╭─ Text
The days are surely coming, says the LORD, when I will make a new covenant with the house of Israel and the house of Judah. It will not be like the covenant that I made with their ancestors when I took them by the hand to bring them out of the land of Egypt– a covenant that they broke

When my parents first took on the responsibility of parenting me, they made some implicit promises – to me and to society at large. They were promising to feed me, change my diaper, stay up with me when I cried through the night, and nurture me with parental love.

They didn’t have to sign a dotted-line – and neither did they look me in the eyes and say that they would do this, so help them God. It was a given.

But, they were promises to be kept, and they were.

And, those promises couldn’t just stay the same. When I was five years old, they still had to ‘feed me,’ but not in the sense of putting a bottle or spoon in my mouth when I cried. The promise changed, implicitly, to making nutritious food available to me to consume – and to make sure that I ate all my veggies so I could grow up ‘big and strong.’ They no longer had to change diapers, but they had to care for my tiny body in different ways. And, when I was five, there was a new promise: they promised to educate me, to get me to school properly dressed and with a lunch box in hand.

As the years went on the promises changed over and over again. Soon the promises had to do with making sure I was acquiring and maintaining appropriate relationships with my peers – in cub scouts and in church. Later they promised to drive me day-in-and-day-out to youth group, to choir practice, to drama rehearsals, and they promised to sit on sunny days and miserable days on cold bleacher seats and watch me run around the track.

And, of course, that all changed again when I went to college, when I began my adult life, when I got married, and when we had kids of our own.

The relationship between a parent and child is one that is meant to embody love, devotion, and dedication. But, the ways that that love and devotion are manifest change. The core of the relationship never does, but how it’s lived out changes as each stage of life is entered and an old stage of life expires.

The same is true of God. God has loved us since the moment that He created us. That love has never changed – but how that love is manifest has changed over and over again. God related to us differently in Eden than He did in Egypt. Differently with Abraham, Isaac and Jacob than he did in the time of Jesus. And, differently with the early church than when the Heavenly City of Zion will one day descend and a new heaven and a new earth is manifest.

After the flood waters receded God made a covenant with Noah, his family, and all creation. He would never flood the earth again. The sign of the covenant was the rainbow that was set in the sky.

Years later he talked to Abraham, and told him that he would be the God of his family forever-after, and that he would give them a land. And Abraham’s side of the covenant – and the sign of the covenant itself – was circumcision. All Abraham’s family forever-after was to be circumcised.

Then God enriched the covenant with Moses on top of Mt. Sinai with the giving of a new law, and the coming promise of a land flowing with milk and honey, and the abiding presence of God.

And then, on another mountaintop, God ratified a New Covenant with all people, as Jesus died on a cross. And the sign of this covenant was bread broken, and a cup of wine shared, for the forgiveness of sins.

The story of God and humanity is a covenant-story. And the story tells us, and shows us, over and over again, that God always seeks to be in relationship with us. And, admittedly, the story also shows how we always try to wriggle out of the deal. And, yet, God never stops the pursuit.

And, because humanity is constantly growing, and evolving, and changing (and finding new and creative ways to sin) God’s relationship with us is always changing and evolving.

His love never ends. That love never changes. But, how he loves us, and how he seeks us in relationship, and the very terms of the relationship are always in flux.

How has your relationship with God changed through the years? How do you
imagine your relationship with God will continue to change?
╰─
╭─ Exercise data
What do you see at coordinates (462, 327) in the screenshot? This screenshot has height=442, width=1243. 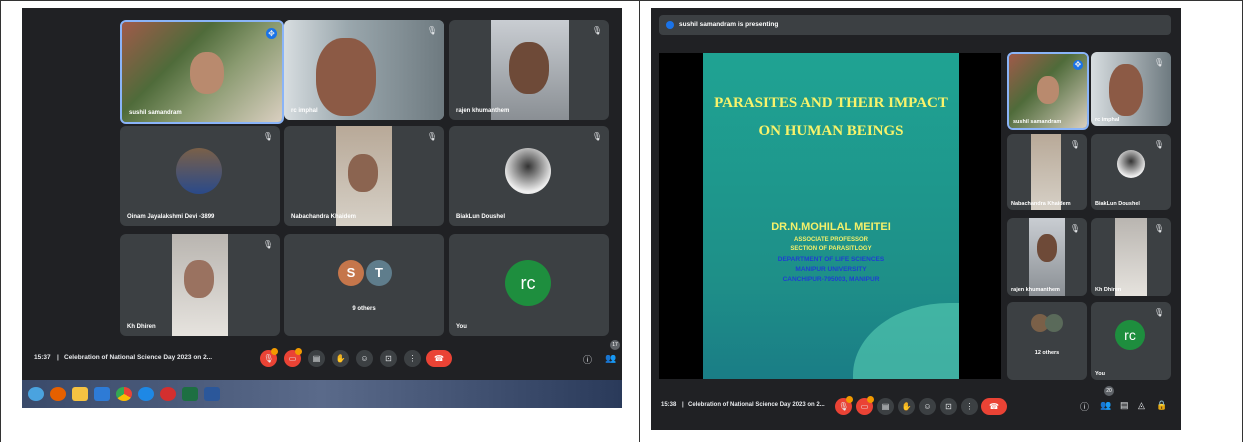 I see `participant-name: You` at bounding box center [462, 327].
╰─
╭─ Exercise data
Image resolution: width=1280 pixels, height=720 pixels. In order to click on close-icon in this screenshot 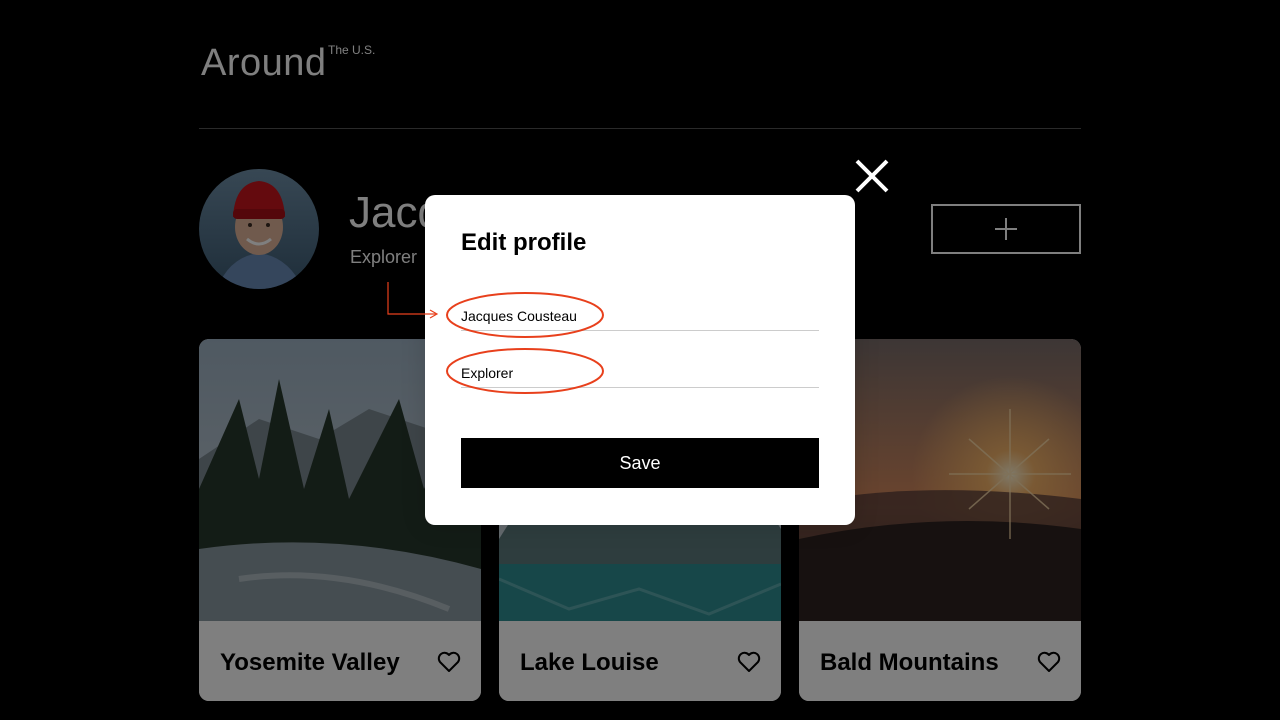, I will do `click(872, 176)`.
╰─
╭─ Exercise data
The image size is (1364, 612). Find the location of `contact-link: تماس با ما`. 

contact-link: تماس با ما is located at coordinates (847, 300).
╰─
[Things to do]
(1) From the covenant reflection, list every life stage named in the sentence about when the parents' promises all changed again.
(2) Write out the part of the covenant reflection that opens with the words containing "And, because humanity" and closes with "changing and evolving.".

[Solutions to the exercise]
(1)
- Going to college
- Beginning adult life
- Getting married
- Having kids of their own

(2)
And, because humanity is constantly growing, and evolving, and changing (and finding new and creative ways to sin) God’s relationship with us is always changing and evolving.